Excerpt =>
----

These tools are being developed in Julia with the goal of making them fast, generic, and easily usable in Julia's REPL. Installing the TextMining package is done like so:
Pkg.clone("https://github.com/SLU-TMI/TextMining.jl.git")
These tools will utilize the bag-of-words model and the hashing trick to vectorize texts into feature vectors. Feature vectors exist in an infinite dimensional vector space which is refered to as the feature space. In order to optimize calculations, dimensions where the feature vector has value 0 are removed from the feature vector's hashtable. We are defining FeatureSpace to be an abstract type which has 3 subtypes: FeatureVector, Cluster, and DataSet.
The FeatureVector type is a container for a Dictionary (hashtable) that restricts key => value mappings to Any => Number mappings, where Any and Number are Julia types, or their subtypes.
Constructing an empty FeatureVector:
julia> fv = FeatureVector()
A FeatureVector can also be constructed using an existing Dictionary:
julia> dict = ["word1"=>2, "word2"=>4]
julia> fv = FeatureVector(dict)
or
julia> fv = FeatureVector(["word1"=>2, "word2"=>4])
Modifying elements of a FeatureVector:
julia> fv["word1"] = 4
Accessing elements of a FeatureVector:
julia> fv["word1"]
4
Addition and subtraction between two FeatureVectors:
julia> fv1 = FeatureVector(["word1" => 2, "word2" => 4])
julia> fv2 = FeatureVector(["word1" => 4, "word2" => 2])
julia> fv1+fv2
FeatureVector{ASCIIString,Int64}(["word1"=>6,"word2"=>6])
julia> fv1-fv2
FeatureVector{ASCIIString,Int64}(["word1"=>-2,"word2"=>2])

----

Directives =>
1) Reproduce the part of the TextMining.jl description that opens with the words "The FeatureVector type" and closes with "fv = FeatureVector()".
2) Name every subtype of the FeatureSpace abstract type given in the TextMining.jl description.
3) According to the TextMining.jl description, what two techniques will the tools use to turn texts into feature vectors?
Rely on the TextMining.jl description alone.

Rows of pointing data =>
----

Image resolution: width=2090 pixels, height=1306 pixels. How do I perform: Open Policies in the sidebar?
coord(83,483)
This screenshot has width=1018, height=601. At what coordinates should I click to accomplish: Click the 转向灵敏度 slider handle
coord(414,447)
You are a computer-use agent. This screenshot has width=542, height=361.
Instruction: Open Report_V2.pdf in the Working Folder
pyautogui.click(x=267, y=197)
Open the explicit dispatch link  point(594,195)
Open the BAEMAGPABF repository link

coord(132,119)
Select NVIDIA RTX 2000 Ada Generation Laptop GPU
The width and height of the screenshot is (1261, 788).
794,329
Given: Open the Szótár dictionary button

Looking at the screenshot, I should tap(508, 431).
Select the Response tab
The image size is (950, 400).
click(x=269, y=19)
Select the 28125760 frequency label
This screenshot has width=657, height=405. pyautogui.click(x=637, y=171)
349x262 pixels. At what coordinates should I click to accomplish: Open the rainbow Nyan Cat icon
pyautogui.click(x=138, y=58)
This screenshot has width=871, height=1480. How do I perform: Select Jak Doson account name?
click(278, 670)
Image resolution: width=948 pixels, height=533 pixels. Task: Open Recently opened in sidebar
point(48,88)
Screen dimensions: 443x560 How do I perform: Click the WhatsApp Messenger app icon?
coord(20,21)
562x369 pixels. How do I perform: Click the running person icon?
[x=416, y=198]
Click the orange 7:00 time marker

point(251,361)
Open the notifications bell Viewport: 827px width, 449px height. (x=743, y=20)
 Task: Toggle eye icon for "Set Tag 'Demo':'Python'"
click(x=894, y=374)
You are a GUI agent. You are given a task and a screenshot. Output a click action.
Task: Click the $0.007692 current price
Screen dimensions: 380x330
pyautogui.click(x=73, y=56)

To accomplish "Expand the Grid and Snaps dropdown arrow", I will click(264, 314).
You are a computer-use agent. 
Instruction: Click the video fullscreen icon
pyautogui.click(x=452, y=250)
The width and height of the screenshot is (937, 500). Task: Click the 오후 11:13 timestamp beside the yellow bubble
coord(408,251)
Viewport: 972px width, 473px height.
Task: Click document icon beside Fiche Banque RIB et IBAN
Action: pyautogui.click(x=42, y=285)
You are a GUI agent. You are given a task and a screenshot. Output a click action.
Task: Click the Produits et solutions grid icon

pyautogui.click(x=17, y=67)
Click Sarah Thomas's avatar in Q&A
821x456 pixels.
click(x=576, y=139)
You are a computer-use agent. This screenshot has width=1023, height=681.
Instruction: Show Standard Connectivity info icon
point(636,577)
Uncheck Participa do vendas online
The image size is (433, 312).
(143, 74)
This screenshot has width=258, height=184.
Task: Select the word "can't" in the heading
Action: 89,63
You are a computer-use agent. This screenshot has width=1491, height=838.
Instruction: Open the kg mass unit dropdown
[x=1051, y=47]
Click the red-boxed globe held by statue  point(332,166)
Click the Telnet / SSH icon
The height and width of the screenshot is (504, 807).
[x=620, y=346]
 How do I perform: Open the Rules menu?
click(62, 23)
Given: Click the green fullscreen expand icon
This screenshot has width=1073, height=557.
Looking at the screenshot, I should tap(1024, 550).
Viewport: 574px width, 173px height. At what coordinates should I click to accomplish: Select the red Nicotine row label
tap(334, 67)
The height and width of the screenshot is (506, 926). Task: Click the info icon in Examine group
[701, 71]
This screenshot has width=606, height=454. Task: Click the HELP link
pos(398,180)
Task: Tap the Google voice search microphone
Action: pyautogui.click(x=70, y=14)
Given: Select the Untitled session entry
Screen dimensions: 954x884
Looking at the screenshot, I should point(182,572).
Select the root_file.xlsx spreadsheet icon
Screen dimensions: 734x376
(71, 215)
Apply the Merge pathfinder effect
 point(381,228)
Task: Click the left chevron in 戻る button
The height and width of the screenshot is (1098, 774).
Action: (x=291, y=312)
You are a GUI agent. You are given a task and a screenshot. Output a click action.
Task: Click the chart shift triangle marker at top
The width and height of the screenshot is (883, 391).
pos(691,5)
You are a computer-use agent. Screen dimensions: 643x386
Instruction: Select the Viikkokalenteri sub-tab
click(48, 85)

----

Task responses =>
1)
The FeatureVector type is a container for a Dictionary (hashtable) that restricts key => value mappings to Any => Number mappings, where Any and Number are Julia types, or their subtypes.
Constructing an empty FeatureVector:
julia> fv = FeatureVector()

2) FeatureVector, Cluster, DataSet

3) The bag-of-words model and the hashing trick.